### TASK
Find the line with "You are a computer-use" in the data below, then restate it and all remaining lines exactly, adding nothing.

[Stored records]
•••••
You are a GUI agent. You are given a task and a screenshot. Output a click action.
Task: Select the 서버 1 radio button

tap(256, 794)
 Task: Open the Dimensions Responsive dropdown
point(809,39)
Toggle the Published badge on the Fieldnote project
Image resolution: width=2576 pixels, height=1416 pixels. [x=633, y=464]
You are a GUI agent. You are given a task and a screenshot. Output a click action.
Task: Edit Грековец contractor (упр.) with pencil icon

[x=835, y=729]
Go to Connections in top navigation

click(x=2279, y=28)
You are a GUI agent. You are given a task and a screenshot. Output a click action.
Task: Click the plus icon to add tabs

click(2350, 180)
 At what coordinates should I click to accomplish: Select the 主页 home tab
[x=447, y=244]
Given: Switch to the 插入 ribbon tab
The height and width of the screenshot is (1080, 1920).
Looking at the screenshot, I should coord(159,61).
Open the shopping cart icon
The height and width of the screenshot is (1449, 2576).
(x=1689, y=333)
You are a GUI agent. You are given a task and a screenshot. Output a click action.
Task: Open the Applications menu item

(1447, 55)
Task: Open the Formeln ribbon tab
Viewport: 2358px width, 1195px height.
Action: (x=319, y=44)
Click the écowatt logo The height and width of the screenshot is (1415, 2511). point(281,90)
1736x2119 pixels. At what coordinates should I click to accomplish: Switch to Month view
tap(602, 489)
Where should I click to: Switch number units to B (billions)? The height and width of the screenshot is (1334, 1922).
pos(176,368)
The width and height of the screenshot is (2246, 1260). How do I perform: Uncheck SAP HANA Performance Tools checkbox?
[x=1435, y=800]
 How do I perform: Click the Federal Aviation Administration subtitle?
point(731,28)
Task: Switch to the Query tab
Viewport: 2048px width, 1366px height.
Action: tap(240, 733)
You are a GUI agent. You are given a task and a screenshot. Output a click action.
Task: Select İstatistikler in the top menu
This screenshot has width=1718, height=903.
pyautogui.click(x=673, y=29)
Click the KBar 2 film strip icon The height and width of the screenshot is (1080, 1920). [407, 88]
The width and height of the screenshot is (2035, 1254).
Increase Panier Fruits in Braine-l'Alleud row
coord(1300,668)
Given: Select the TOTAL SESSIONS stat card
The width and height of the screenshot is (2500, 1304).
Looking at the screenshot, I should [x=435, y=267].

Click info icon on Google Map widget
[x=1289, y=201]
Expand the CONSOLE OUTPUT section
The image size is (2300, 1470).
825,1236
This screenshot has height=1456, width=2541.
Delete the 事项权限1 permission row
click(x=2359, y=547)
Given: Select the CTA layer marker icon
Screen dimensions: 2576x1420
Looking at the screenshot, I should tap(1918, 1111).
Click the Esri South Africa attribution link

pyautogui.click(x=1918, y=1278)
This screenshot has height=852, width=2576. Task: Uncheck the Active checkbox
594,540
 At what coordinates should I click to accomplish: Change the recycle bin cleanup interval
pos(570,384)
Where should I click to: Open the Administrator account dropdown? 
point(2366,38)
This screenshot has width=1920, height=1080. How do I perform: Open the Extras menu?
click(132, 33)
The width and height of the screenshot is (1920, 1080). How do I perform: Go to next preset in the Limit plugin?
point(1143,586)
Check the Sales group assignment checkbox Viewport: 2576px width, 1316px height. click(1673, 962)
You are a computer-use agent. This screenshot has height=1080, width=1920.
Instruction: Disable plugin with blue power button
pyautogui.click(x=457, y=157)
•••••
### SOLUTION
You are a computer-use agent. This screenshot has height=1080, width=1920.
Instruction: Disable plugin with blue power button
pyautogui.click(x=457, y=157)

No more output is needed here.